Institutionalizing press relations at the Supreme Court: the origins of the Public Information Office.

AuthorPeters, Jonathan
PositionThe Art, Craft, and Future of Legal Journalism: A Tribute to Anthony Lewis

ABSTRACT

At the U.S. Supreme Court, the press is the primary link between the justices and the public, and the Public Information Office ("PIO") is the primary link between the justices and the press. This Article explores the story of the PIO's origins, providing the most complete account to date of its early history. That story is anchored by the major events of several eras--from the Great Depression policymaking of the 1930s to the social and political upheaval of the 1970s. It is also defined by the three men who built and shaped the office in the course of forty years.

  1. INTRODUCTION

    Anna Nicole Smith drew a big crowd in 2006 when she arrived at the U.S. Supreme Court. The former Playboy model and reality-TV star was there to watch the oral argument in her own case, an effort to claim part of her late husband's estate. (1) Photographers swarmed her, one bystander shouted that she was a "goddess," and the public line to attend the argument wrapped around the Court's plaza. (2) As the writer and scholar Jonathan Turley noted, Smith's appearance generated more attention and news "coverage than it would if Chief Justice John Marshall returned from the dead for the argument." (3)

    Once in the courtroom, however, where cameras are not allowed, Smith quickly blended in, "just one more face, barely perceptible amid about 300 visitors." (4) Indeed, it appeared that few in the "gallery even knew she was there, sitting halfway back in the public section, quietly wiping away tears" as Justice Stephen Breyer talked about Smith's late husband, the billionaire oilman who married Smith when she was twenty-six and he was eighty-nine. (5) At the end of the argument, Smith slipped out the Court's side door, then negotiated through a throng of photographers. (6) She made no statements and signed no autographs. (7) She just smiled a few times before sliding into a dark sport-utility vehicle parked on the street. (8)

    Slate writer Dahlia Lithwick wrote at the time: "I would love to tell you that [Smith] did something, anything, to distinguish herself from the thousands of appellants who have brought their cases into these marble walls.
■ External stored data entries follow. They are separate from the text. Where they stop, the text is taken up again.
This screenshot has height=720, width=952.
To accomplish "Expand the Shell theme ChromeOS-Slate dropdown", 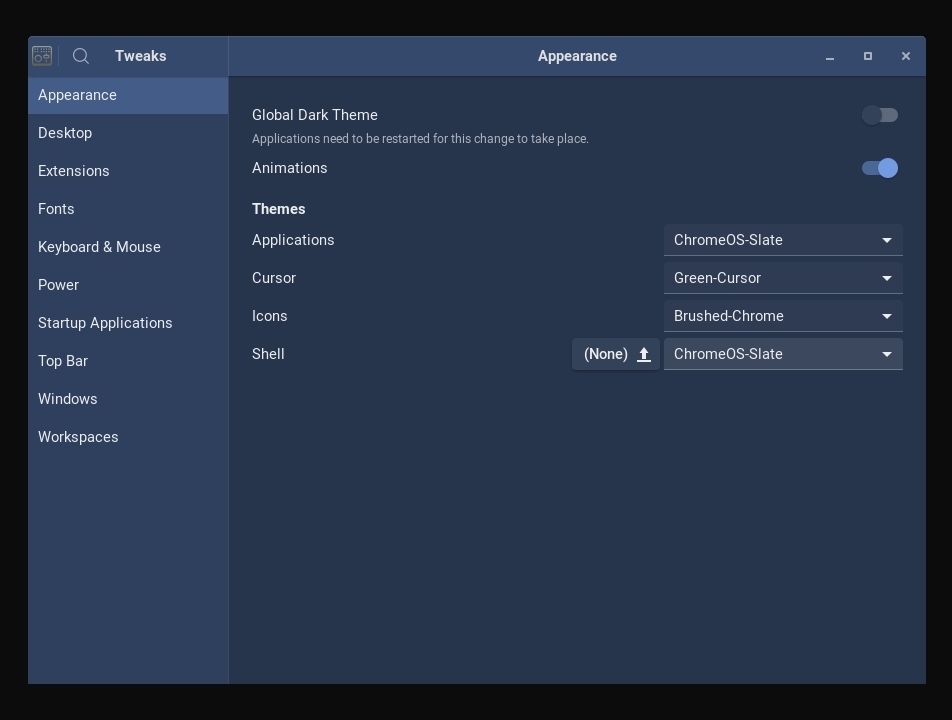I will coord(783,354).
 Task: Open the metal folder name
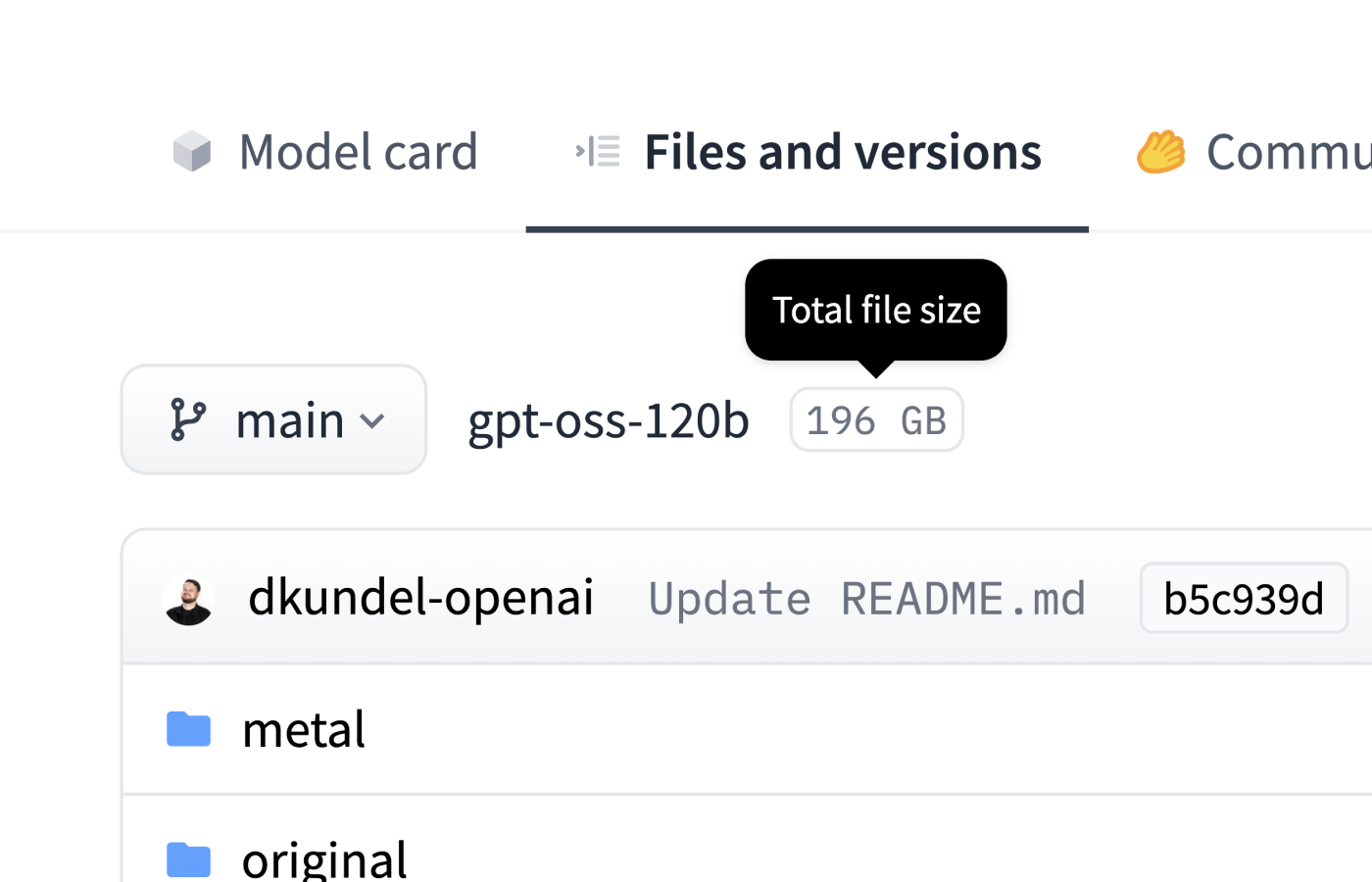pyautogui.click(x=304, y=729)
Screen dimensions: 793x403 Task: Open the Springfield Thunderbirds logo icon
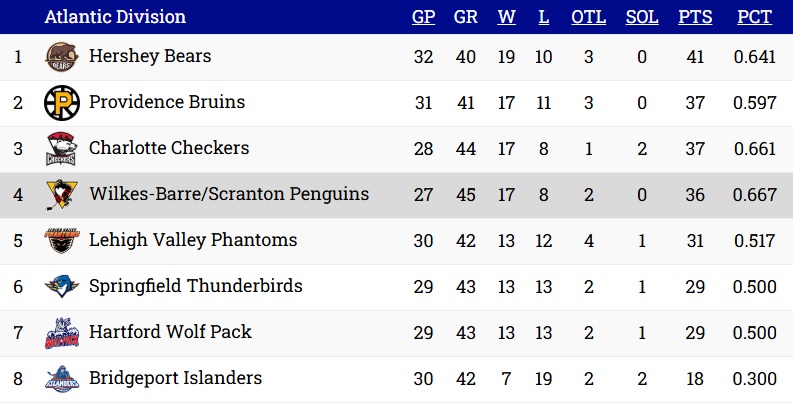(62, 287)
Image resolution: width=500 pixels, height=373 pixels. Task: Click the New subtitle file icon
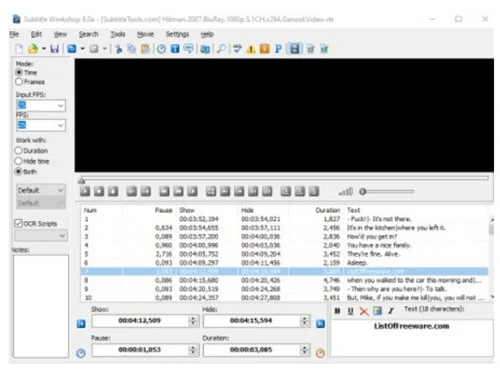[x=19, y=49]
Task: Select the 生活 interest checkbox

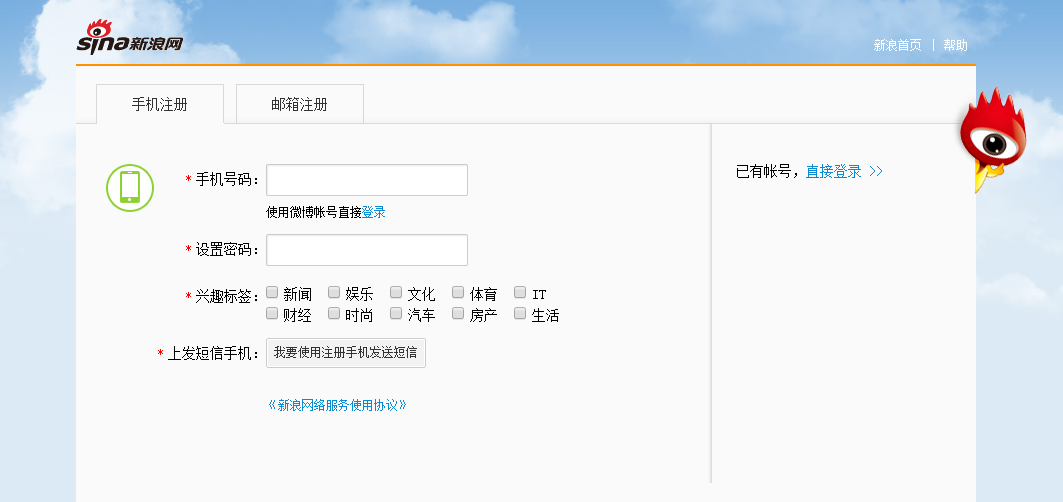Action: point(520,314)
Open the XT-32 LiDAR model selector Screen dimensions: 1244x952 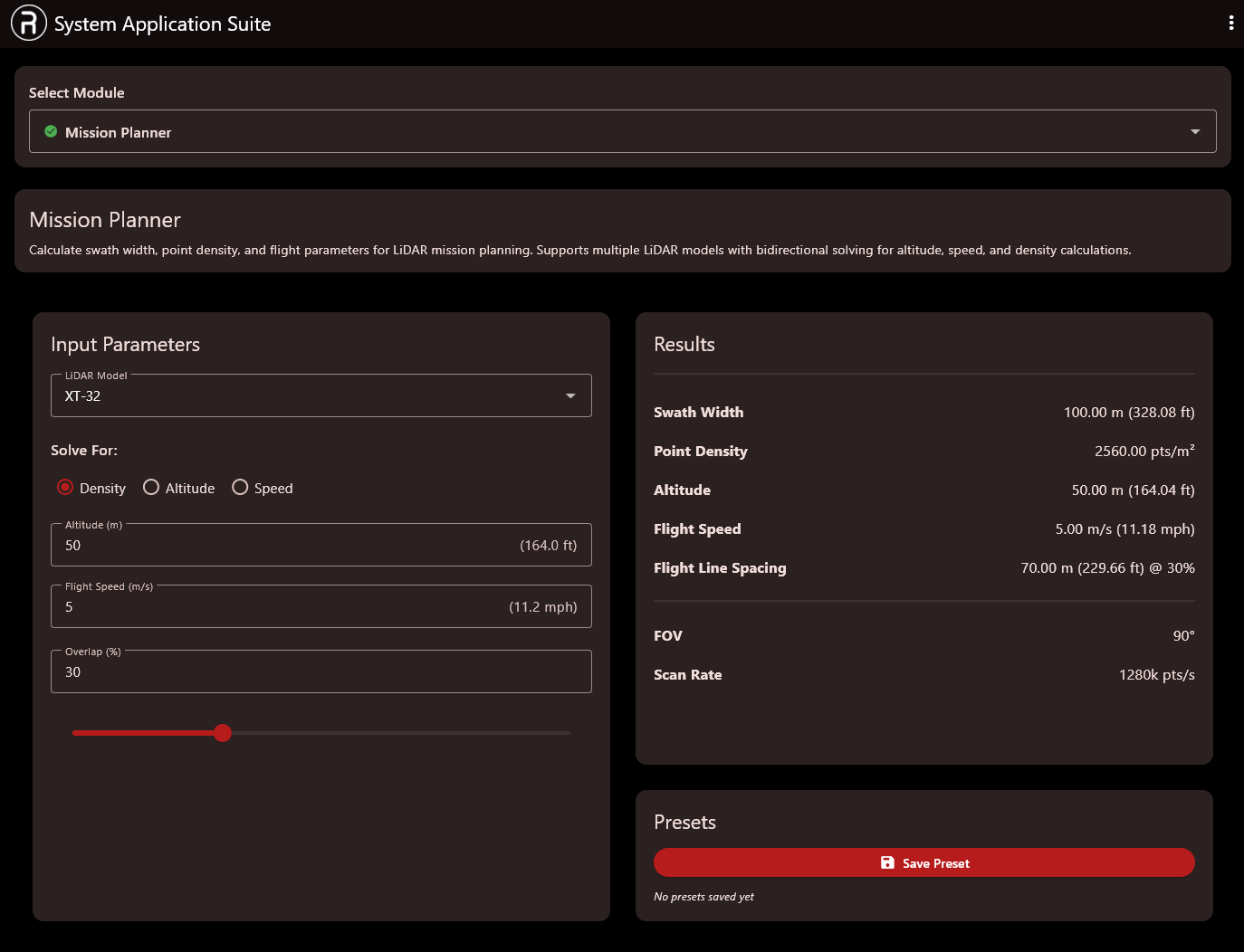[308, 396]
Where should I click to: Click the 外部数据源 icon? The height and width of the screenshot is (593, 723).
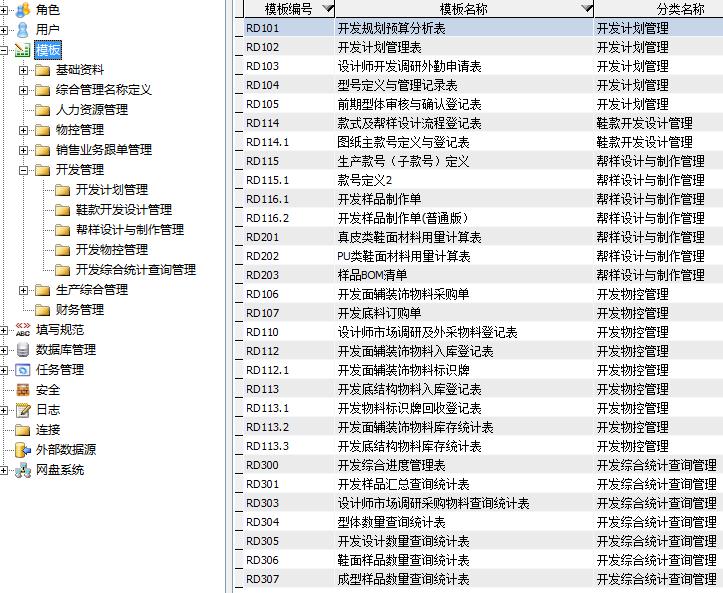(x=22, y=450)
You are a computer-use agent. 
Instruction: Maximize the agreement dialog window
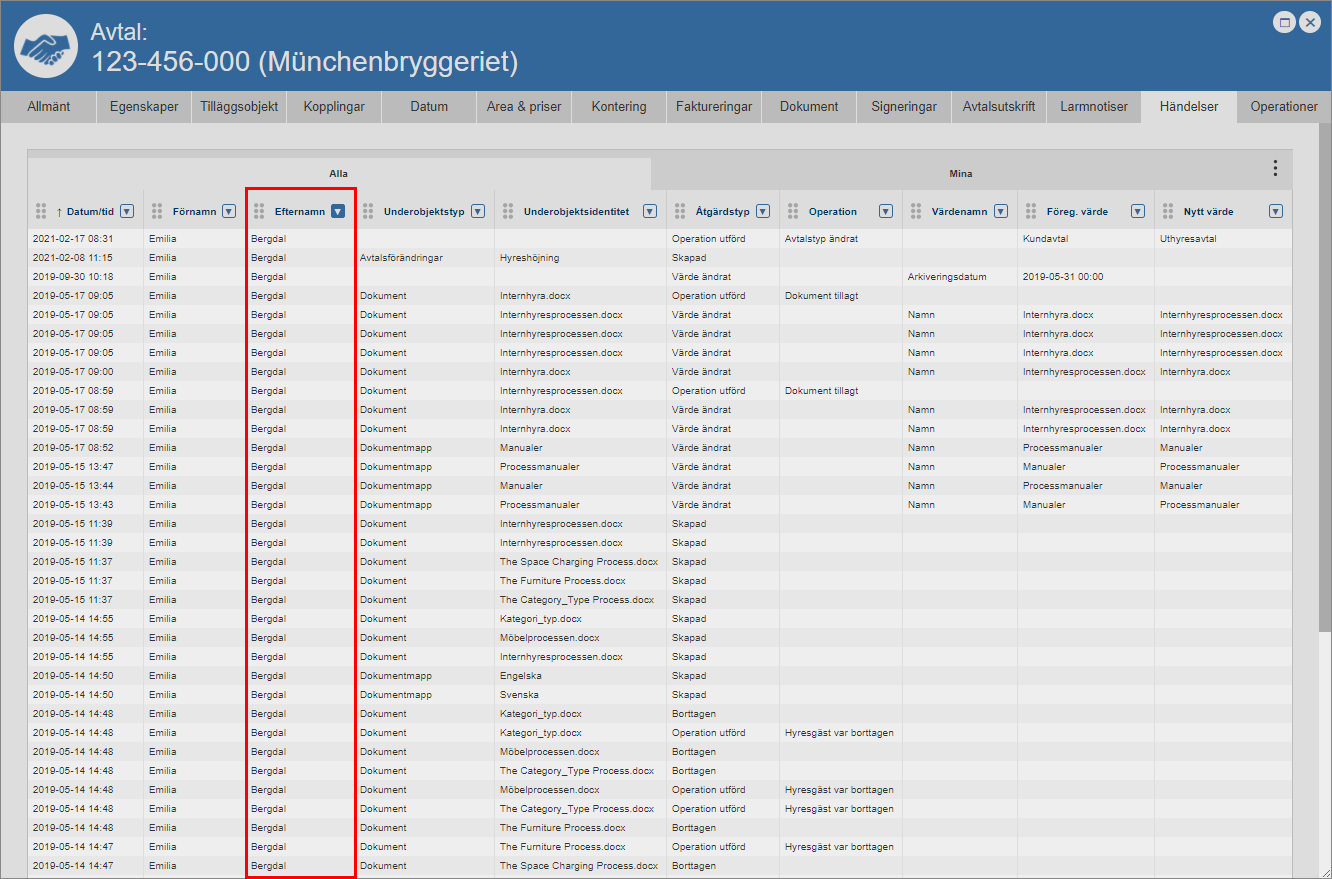(1285, 21)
But the court has worked its magical spell of blandness, ... and she is just another litigant with a probate dispute today." (9) And yet she did distinguish herself if only because her presence created a media frenzy. News outlets from around the country staked out the Court to get photos of her arriving and leaving. (10) Others requested extra seats in the courtroom, and still others, many covering the place for the first time, asked Court officials for help and guidance. (11) They did not know where to begin.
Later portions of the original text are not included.